Last year a young friend asked me how could I say that the consciousness-raising groups of the 1970s were an important place for women to discuss their feelings, when she has read diaries of lesbians who felt totally isolated and unable to talk about their feelings. I responded it is not fair to judge past actions by current standards. In the early 1970s, many women did not know their own bodies. They knew “down there” and “not a penis” but not what they actually had.
In May of 1969, as the women’s movement was gaining momentum and influence in the Boston area and elsewhere around the country, twelve women ranging in age from 23 to 39 met during a women’s liberation conference at Emmanuel College. In a workshop on “Women and Their Bodies,” they shared information and personal stories and discussed their experiences with doctors.
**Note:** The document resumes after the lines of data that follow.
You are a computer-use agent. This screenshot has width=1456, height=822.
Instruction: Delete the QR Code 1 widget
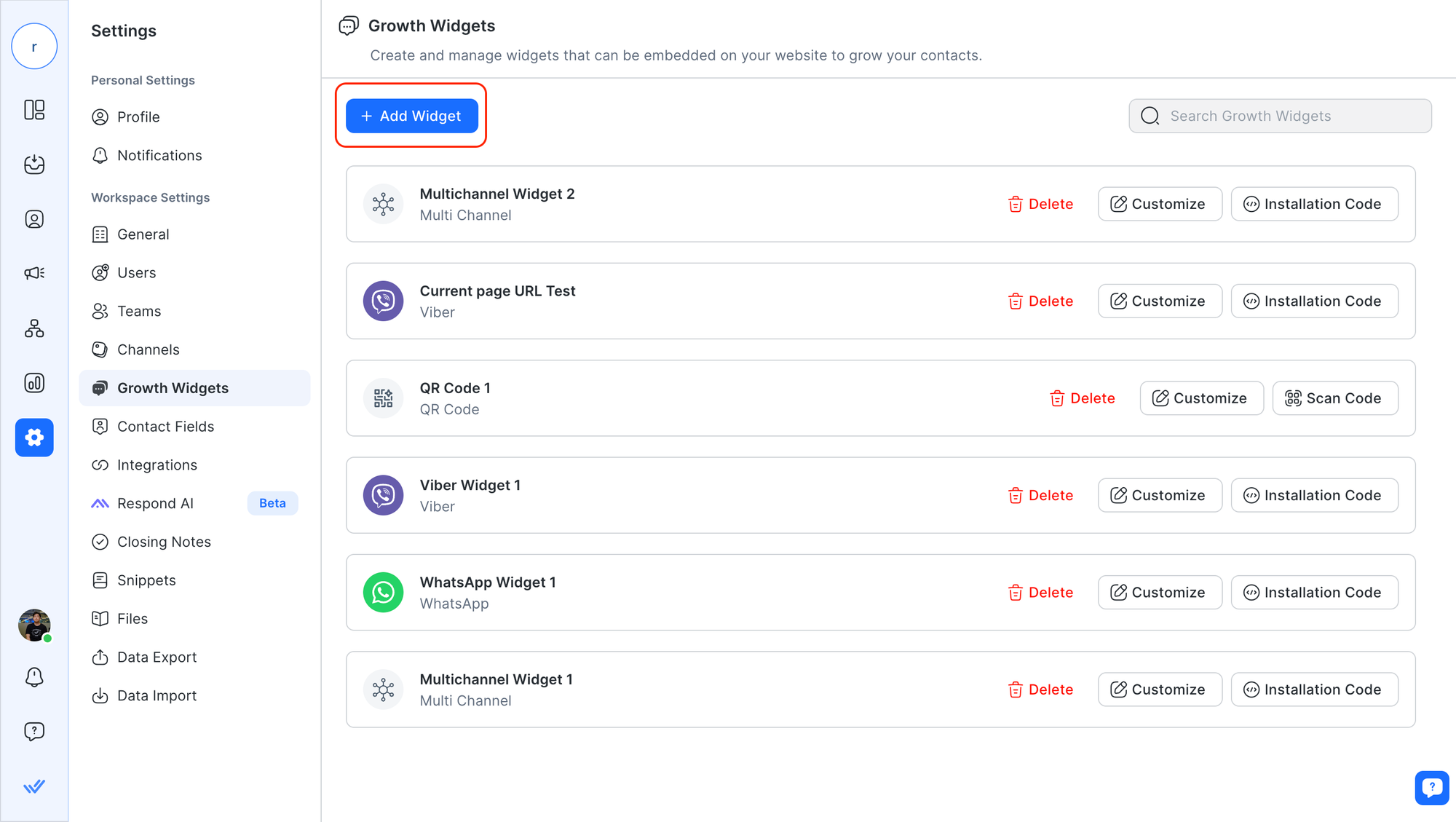point(1082,398)
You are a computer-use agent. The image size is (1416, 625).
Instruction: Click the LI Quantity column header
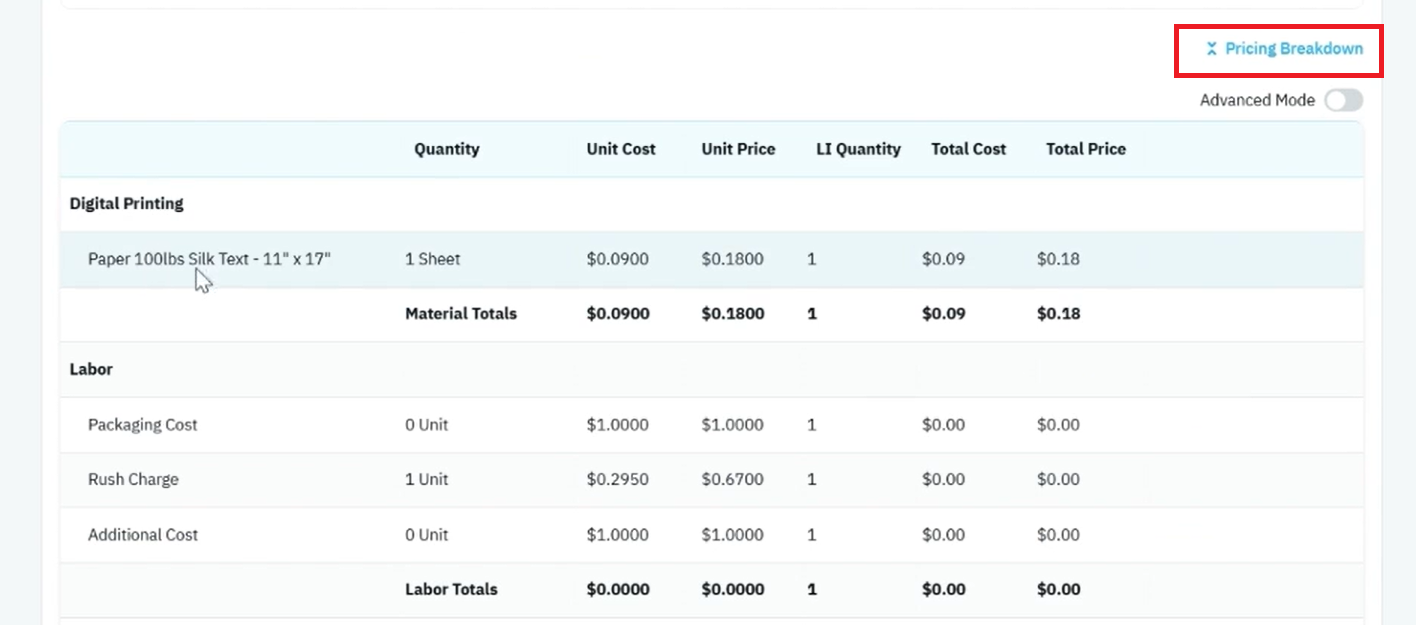click(x=858, y=149)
The discussions were so thought-provoking that they formed the Doctor’s Group, the forerunner to the Boston Women’s Health Book Collective (which later changed to Our Bodies Ourselves), to research and discuss what they were learning about themselves, their bodies, and their health.They put their knowledge into an accessible format that could be shared and would serve as a model for women who want to learn about themselves, communicate their findings with doctors, and challenge the medical establishment to change and improve the care that women receive.
In 1970, they published a 193-page course booklet on stapled newsprint entitled “Women and Their Bodies.” It was revolutionary for its frank talk about sexuality and abortion, which was then illegal. The cost: 35 cents. In 1971, they changed the title to “Our Bodies, Ourselves” to emphasize women taking full ownership of their bodies. Republished by New England Free Press, the book put women’s health in a radically new political and social context and quickly became an underground success, selling 250,000 copies, mainly by word-of-mouth. The cost this time around: 40 cents.
In 1972, the group formally incorporated as The Boston Women’s Health Book Collective.The following year, in 1973, Simon & Schuster published the first commercial, expanded edition of Our Bodies, Ourselves, which taught many women about their bodies. This was a time when many women thought they were dying of a dread disease when the natural process of menstruation began. This was a time when many women gave birth with no idea of how their baby actually exited the body. Women were lined up on beds, separated from anyone they knew, drugged, and then presented with the being that emerged from them. Without knowledge of their bodies women cannot be responsible for their health.
Our Bodies Ourselves probably saved the American healthcare system millions of dollars. Their groundbreaking book revolutionized childbirth in America. It taught women how to take care of themselves. But the Cambridge women’s health collective that wrote the groundbreaking book, Our Bodies Ourselves, which has sold more than 4 million copies in the United States since its first publication in 1971, is now at risk of closing — the victim of consumers’ shift to the Internet, dwindling grants, and the lack of a long-term financial plan.
The fact that the book sold so well shows that it filled an important need. As of 2015, Our Bodies, Ourselves has reached millions of women around the world, for many in their native tongue. The fact that it was translated into thirty languages proves that it spoke to women around the world. If all women in the world have learned about their vaginas, the closing of the Our Bodies Ourselves office is a sign of success. Sadly we all know that this is still not true and there is much more education sorely needed. Currently, the Our Bodies Ourselves website gets 400,000 visits per month. That’s a lot of women still looking for information.
Let’s hope Our Bodies Ourselves can morph into an easily accessible presence on social media. Facebook, Twitter, Google+, Instagram and other sites are ideally situated to provide instant access to women all over the globe who are yearning to learn about their bodies, their sexuality, childbirth, and health. Not only can the internet communicate in many languages, but detailed graphics can help people who don’t read access information with ease.
It would be a shame to allow this resource to languish as a legacy site that will not be actively updated if it does not receive funding. It is a very inexpensive health care tool. Perhaps governments around the world could contribute to the current crowdfunding campaign to assure its continued existence. Or will we continue to force women into ignorance?